また、アルカリ水溶液として炭酸ナトリウムを用いたが、炭酸カリウムでも良い。
また、上記実施形態では、減圧・加圧法によるアルカリ水溶液の浸漬後に杉材を乾燥し、その後にスチーム処理を行ったが、本発明はこれに限らず、乾燥工程を経ずにスチーム処理を行っても良い。
【0019】
【発明の効果】
以上のように、アルカリ水溶液を注入した木材に高温・高圧のスチーム処理を行うことにより、熱劣化による着色効果と注入液の拡散による現象とで、色斑がなくなり、均一な着色材を得ることができる。
Claims (6)
- フェノールを含む木材に減圧・加圧法によってアルカリ水溶液を含浸後、スチーム処理を行うことを特徴とするフェノールを含む木材の着色方法。
- フェノールを含む木材に減圧・加圧法によってアルカリ水溶液を含浸後、乾燥し、スチーム処理を行うことを特徴とするフェノールを含む木材の着色方法。

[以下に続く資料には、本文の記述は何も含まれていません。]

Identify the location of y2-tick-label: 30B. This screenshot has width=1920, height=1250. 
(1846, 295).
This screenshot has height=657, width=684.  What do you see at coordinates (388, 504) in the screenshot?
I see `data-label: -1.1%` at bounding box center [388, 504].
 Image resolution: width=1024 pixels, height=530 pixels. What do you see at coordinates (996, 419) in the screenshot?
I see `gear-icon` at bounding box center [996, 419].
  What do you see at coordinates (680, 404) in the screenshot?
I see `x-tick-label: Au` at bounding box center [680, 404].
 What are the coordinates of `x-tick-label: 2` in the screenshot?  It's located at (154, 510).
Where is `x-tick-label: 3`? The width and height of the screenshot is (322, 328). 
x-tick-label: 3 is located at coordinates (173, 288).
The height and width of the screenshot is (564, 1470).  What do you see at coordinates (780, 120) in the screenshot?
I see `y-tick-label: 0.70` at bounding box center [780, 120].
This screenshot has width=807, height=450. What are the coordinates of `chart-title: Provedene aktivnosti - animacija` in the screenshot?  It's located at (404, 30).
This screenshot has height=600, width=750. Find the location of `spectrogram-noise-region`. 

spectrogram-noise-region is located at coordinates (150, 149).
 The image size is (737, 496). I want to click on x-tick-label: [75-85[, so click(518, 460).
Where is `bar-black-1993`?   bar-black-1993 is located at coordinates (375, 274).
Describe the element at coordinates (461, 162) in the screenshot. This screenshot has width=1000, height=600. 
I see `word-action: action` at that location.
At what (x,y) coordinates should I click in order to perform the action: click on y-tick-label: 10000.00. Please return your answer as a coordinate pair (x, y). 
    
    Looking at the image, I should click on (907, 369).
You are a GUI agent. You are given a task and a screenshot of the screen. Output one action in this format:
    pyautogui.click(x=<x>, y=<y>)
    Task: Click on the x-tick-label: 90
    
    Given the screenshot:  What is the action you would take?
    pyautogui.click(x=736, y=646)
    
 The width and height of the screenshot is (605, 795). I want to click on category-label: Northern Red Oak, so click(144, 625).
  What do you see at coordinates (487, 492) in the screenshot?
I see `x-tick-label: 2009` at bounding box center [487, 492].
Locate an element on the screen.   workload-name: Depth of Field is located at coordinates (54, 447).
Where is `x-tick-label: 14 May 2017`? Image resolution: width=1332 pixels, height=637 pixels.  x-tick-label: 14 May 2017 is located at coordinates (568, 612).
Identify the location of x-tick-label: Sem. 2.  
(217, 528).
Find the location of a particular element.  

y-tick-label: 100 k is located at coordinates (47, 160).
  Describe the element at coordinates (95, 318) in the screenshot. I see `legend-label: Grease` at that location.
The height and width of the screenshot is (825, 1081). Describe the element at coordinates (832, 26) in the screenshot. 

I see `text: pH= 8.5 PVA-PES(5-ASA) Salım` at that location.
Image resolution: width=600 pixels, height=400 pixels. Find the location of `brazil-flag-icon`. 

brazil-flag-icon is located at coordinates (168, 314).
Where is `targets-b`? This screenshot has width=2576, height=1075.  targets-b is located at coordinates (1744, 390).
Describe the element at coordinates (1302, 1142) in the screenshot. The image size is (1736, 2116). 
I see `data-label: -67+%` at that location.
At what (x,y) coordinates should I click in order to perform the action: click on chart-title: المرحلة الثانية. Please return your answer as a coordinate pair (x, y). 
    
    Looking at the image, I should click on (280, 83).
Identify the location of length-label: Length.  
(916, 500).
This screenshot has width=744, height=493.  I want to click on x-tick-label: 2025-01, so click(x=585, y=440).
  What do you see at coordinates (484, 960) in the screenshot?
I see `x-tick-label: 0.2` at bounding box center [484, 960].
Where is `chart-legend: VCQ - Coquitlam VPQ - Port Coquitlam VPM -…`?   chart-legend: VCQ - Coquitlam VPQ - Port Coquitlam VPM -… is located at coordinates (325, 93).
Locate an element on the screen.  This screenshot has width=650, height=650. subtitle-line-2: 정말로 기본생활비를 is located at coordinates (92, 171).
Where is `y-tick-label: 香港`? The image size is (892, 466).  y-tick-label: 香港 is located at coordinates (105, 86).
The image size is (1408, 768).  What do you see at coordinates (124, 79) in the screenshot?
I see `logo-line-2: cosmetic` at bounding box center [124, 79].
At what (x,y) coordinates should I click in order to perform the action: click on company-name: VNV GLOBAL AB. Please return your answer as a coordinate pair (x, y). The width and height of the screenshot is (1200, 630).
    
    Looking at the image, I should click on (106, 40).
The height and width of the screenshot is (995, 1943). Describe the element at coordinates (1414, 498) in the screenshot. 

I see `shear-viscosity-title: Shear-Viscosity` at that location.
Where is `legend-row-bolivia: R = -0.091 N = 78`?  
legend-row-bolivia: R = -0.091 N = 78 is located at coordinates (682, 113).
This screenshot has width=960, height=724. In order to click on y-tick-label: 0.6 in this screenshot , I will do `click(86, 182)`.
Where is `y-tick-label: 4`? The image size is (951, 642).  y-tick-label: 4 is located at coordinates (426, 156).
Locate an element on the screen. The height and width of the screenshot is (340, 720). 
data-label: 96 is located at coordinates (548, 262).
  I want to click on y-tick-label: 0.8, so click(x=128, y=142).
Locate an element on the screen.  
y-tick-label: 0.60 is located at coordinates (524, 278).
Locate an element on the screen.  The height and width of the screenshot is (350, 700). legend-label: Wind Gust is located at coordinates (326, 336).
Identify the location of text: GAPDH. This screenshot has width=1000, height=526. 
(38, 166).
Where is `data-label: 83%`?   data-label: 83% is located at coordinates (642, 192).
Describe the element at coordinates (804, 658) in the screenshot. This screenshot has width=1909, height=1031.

- 請求項1または2記載のフェノールを含む木材の着色方法において、
前記アルカリ水溶液は、炭酸ナトリウムまたは炭酸カリウムの水溶液である
ことを特徴とするフェノールを含む木材の着色方法。 - 請求項1または2記載のフェノールを含む木材の着色方法において、
前記アルカリ水溶液は、pH10以上である
ことを特徴とするフェノールを含む木材の着色方法。 - 請求項1または2記載のフェノールを含む木材の着色方法において、
前記スチーム処理時の木材の表面温度は、120℃〜160℃である
ことを特徴とするフェノールを含む木材の着色方法。 - 請求項1または2記載のフェノールを含む木材の着色方法において、
前記スチーム処理の時間は、0.5時間〜3時間である
ことを特徴とするフェノールを含む木材の着色方法。